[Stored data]
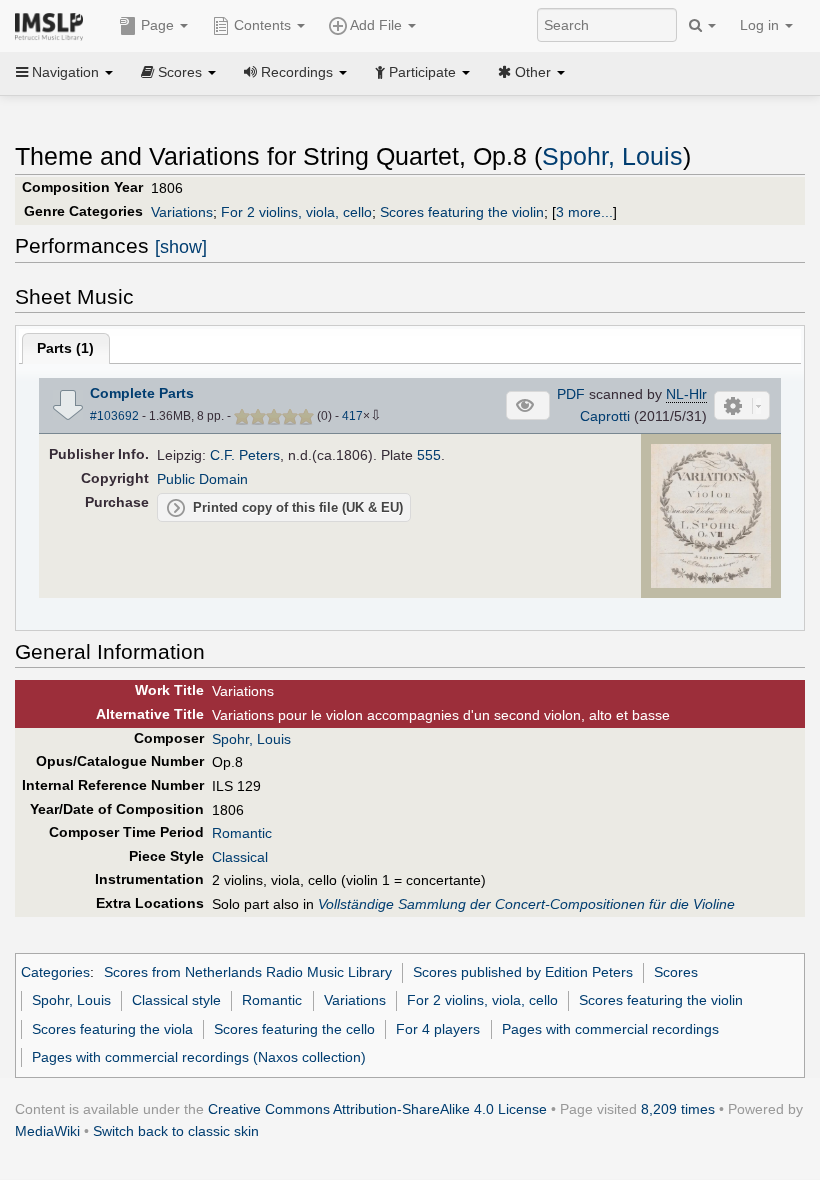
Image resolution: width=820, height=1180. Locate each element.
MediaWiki (47, 1131)
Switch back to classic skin (176, 1131)
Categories (55, 972)
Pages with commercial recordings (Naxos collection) (199, 1057)
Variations (182, 212)
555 (429, 455)
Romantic (242, 833)
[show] (181, 247)
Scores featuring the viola (112, 1029)
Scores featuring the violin (462, 212)
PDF (571, 394)
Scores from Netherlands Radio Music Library (248, 972)
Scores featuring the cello (294, 1029)
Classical (240, 857)
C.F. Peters (245, 455)
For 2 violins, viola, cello (296, 212)
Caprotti (605, 416)
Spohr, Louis (612, 156)
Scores (676, 972)
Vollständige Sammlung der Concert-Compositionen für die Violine (526, 904)
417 (352, 416)
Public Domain (202, 479)
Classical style (176, 1000)
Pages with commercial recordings (610, 1029)
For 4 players (438, 1029)
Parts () (65, 348)
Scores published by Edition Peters (523, 972)
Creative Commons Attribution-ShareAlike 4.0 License (377, 1109)
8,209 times (678, 1109)
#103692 (114, 416)
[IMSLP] (53, 25)
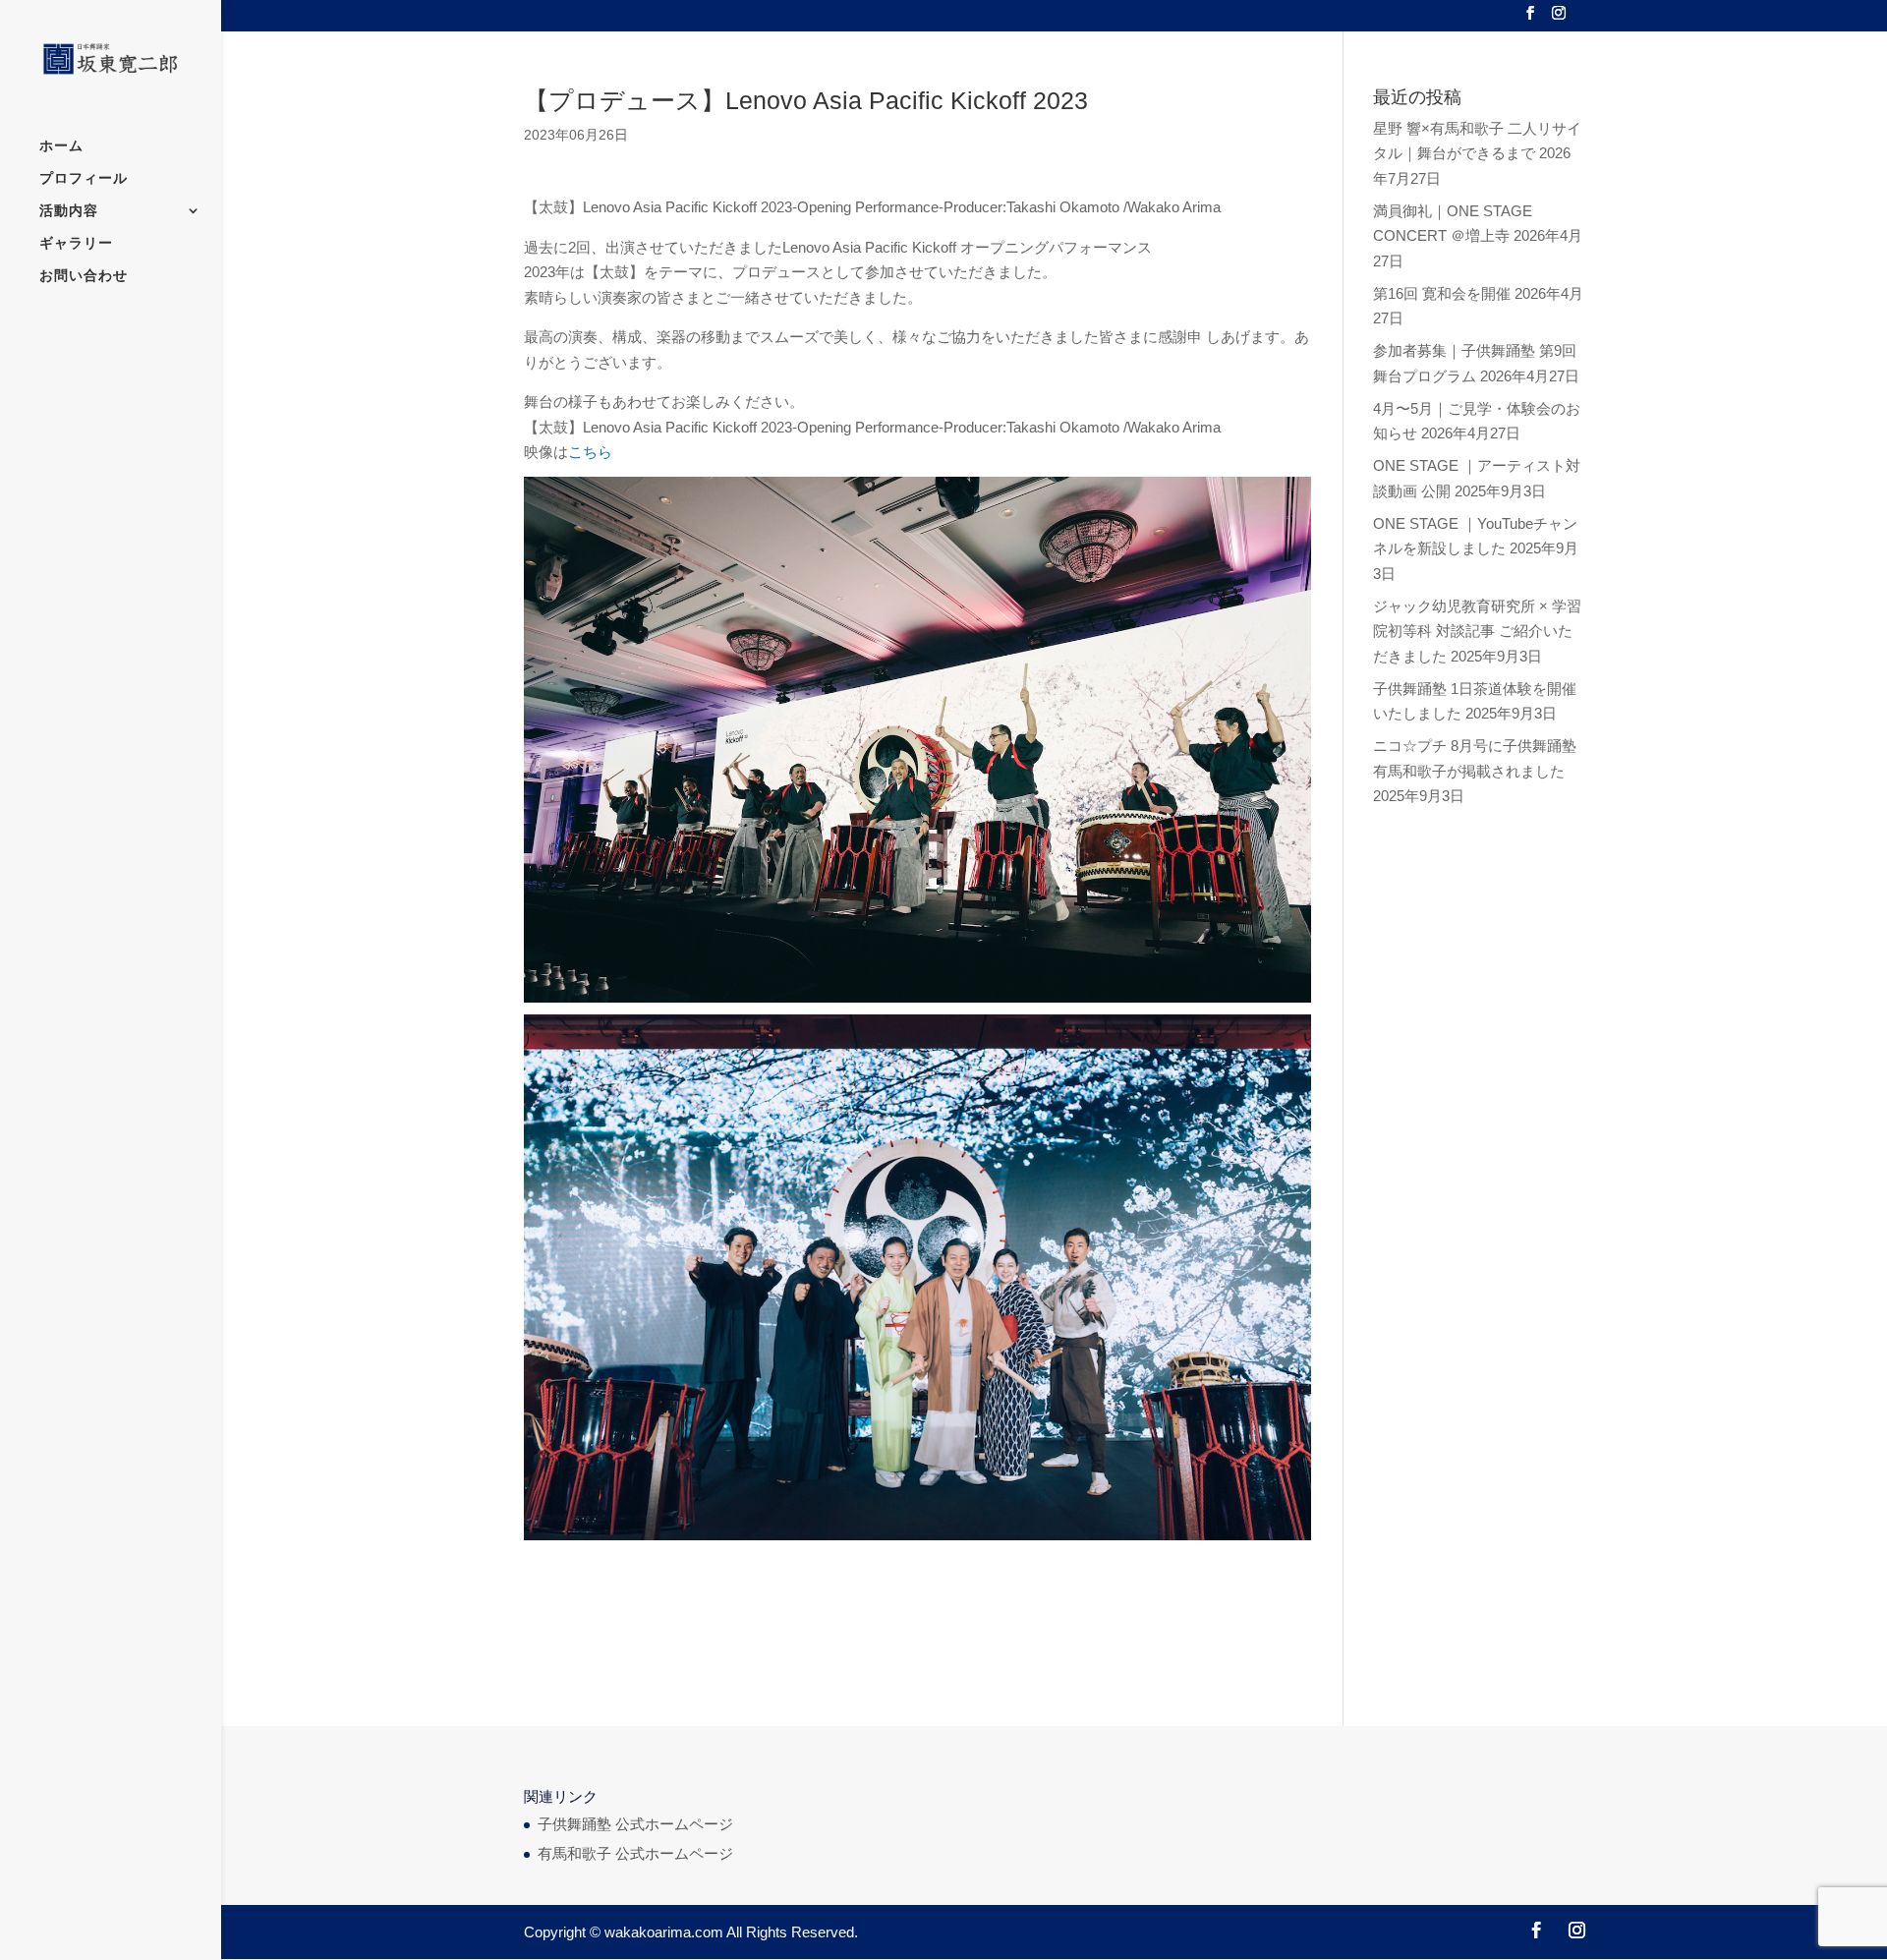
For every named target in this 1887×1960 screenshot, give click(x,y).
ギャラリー (76, 243)
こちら (590, 451)
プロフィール (83, 178)
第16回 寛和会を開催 (1442, 293)
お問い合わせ (83, 275)
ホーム (61, 146)
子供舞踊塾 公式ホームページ (635, 1824)
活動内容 (68, 210)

- _Work request_
Copy out all lines above holding "viola".

- _Solution to the exercise_
Scores featuring the viola (112, 1029)
For 2 violins, viola, cello (296, 212)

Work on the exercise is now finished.